*REQUIREMENT*
Put the material from the line containing "Where should I" through the end into a Markdown table with the columns "Row" and "Line", numbering each row and skipping blank lines. Leave the pictures out.

Word and element pointing entries

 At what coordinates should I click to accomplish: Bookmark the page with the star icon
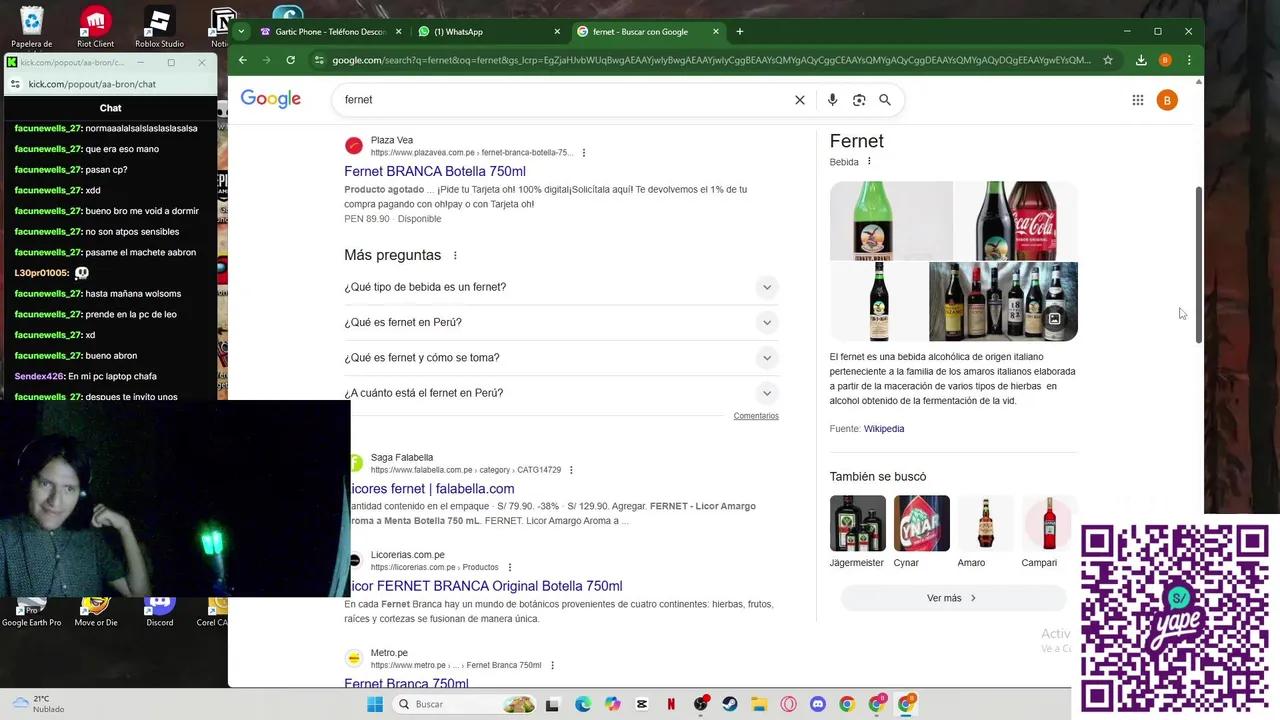[1108, 60]
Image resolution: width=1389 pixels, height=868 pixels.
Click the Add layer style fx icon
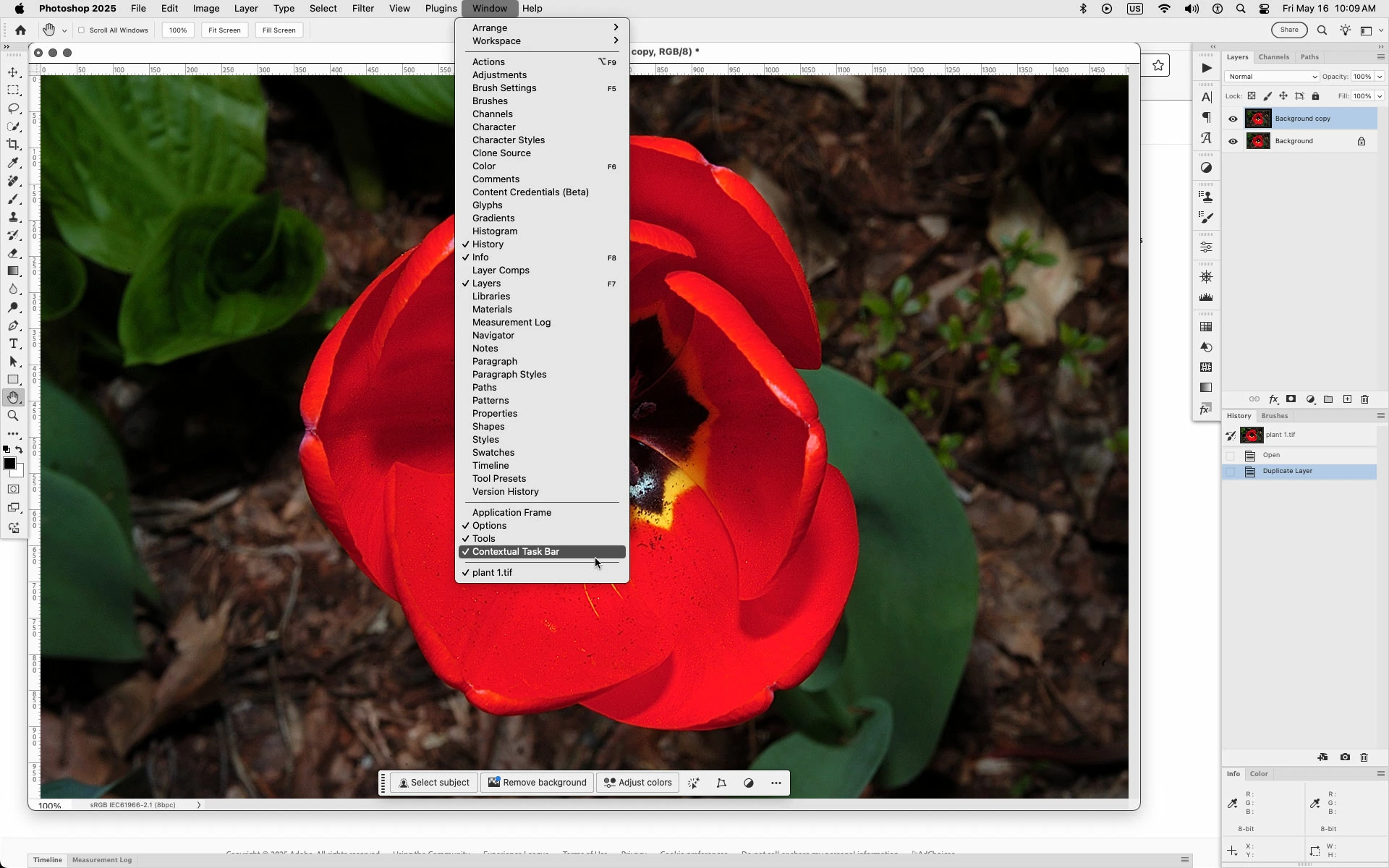click(1273, 399)
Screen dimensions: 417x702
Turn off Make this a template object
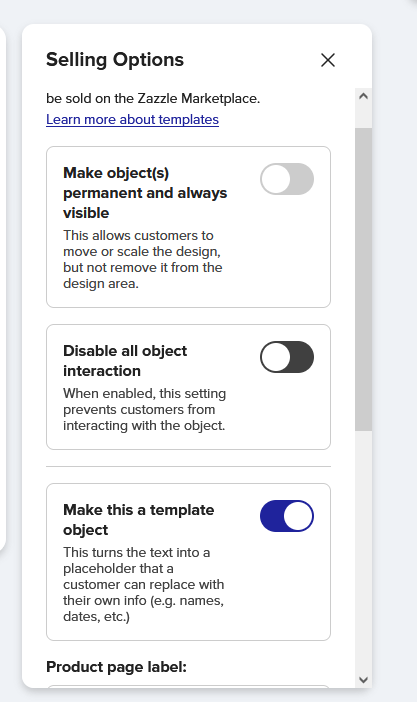[287, 516]
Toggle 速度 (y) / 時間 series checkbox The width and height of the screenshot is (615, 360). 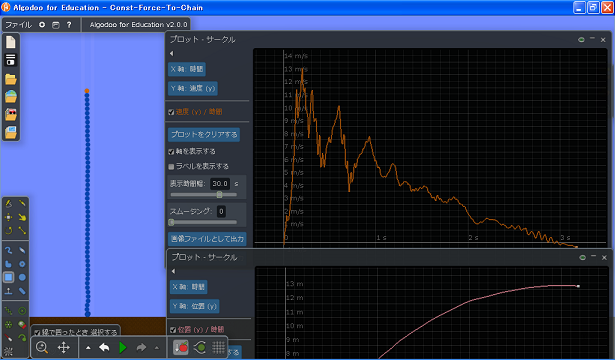[x=171, y=112]
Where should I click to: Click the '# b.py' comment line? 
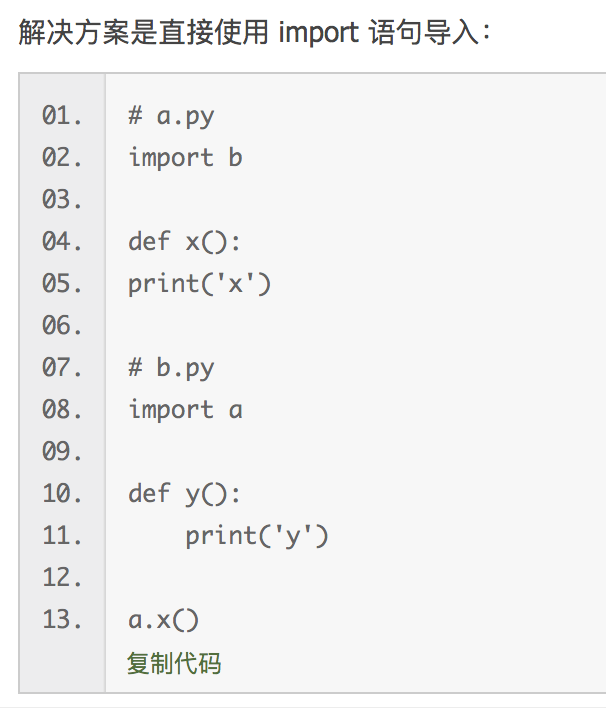click(x=171, y=368)
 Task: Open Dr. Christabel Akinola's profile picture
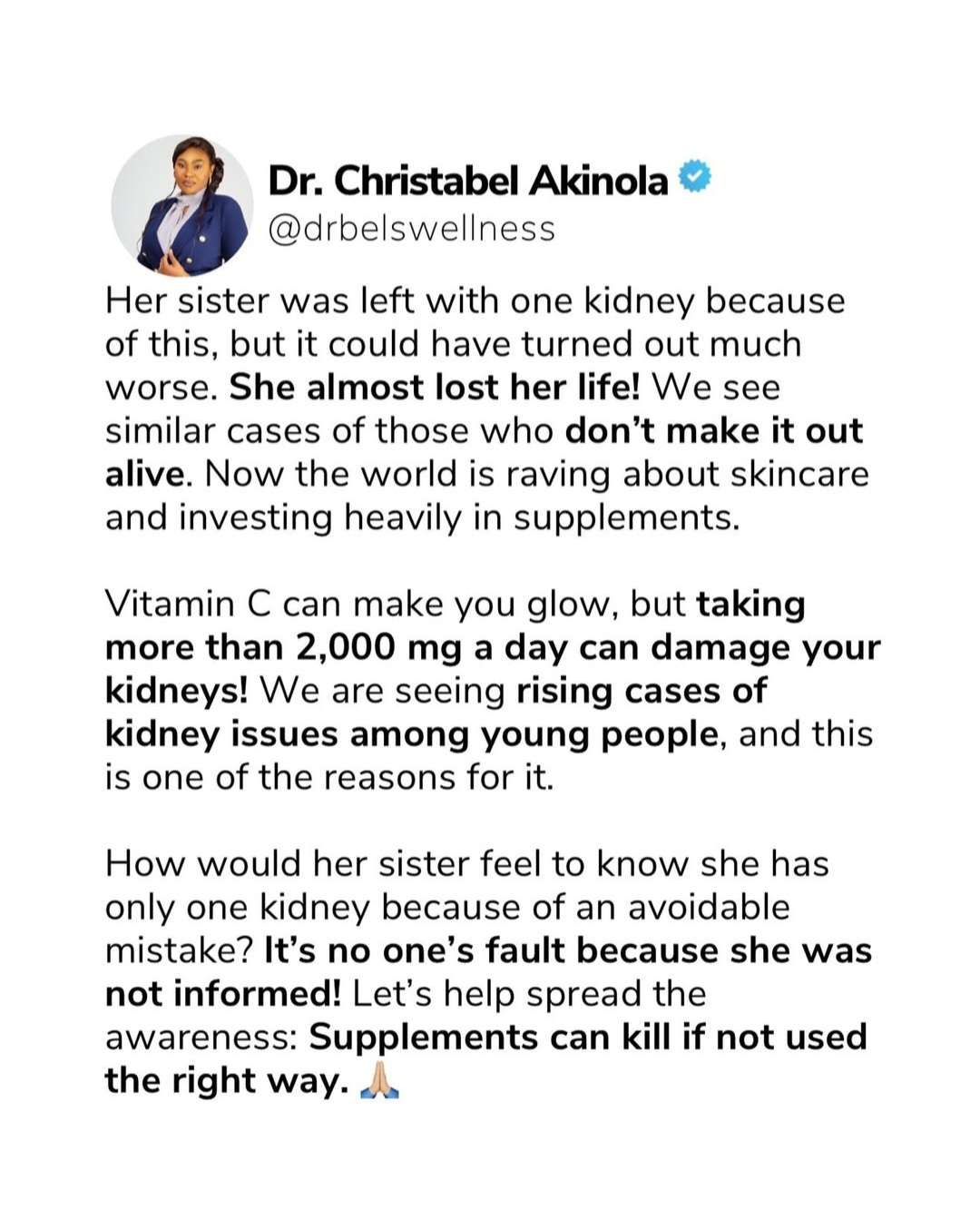point(181,205)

*THE ANSWER*
| Row | Line |
|---|---|
| 1 | Where should I click to: Click the '# b.py' comment line?  |
| 2 | click(x=171, y=368) |
| 3 |  Task: Open Dr. Christabel Akinola's profile picture |
| 4 | point(181,205) |